■ PROBLEM STATEMENT ■
Rewrite all of the records below, changing every "To accomplish" to "To complete" and keeping everything else identical.

══════════

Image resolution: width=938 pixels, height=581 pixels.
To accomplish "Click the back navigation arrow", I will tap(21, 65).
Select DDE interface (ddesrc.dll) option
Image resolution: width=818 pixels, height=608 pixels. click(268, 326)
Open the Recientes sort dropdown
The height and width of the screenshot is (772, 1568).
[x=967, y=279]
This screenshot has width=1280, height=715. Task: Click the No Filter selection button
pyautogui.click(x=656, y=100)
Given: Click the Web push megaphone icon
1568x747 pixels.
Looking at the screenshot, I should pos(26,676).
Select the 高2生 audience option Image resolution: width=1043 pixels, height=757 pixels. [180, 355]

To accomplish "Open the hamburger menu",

══════════

■ RESPONSE ■
Image resolution: width=938 pixels, height=581 pixels.
To complete "Click the back navigation arrow", I will tap(21, 65).
Select DDE interface (ddesrc.dll) option
Image resolution: width=818 pixels, height=608 pixels. click(268, 326)
Open the Recientes sort dropdown
The height and width of the screenshot is (772, 1568).
[x=967, y=279]
This screenshot has width=1280, height=715. Task: Click the No Filter selection button
pyautogui.click(x=656, y=100)
Given: Click the Web push megaphone icon
1568x747 pixels.
Looking at the screenshot, I should pos(26,676).
Select the 高2生 audience option Image resolution: width=1043 pixels, height=757 pixels. [180, 355]

To complete "Open the hamburger menu",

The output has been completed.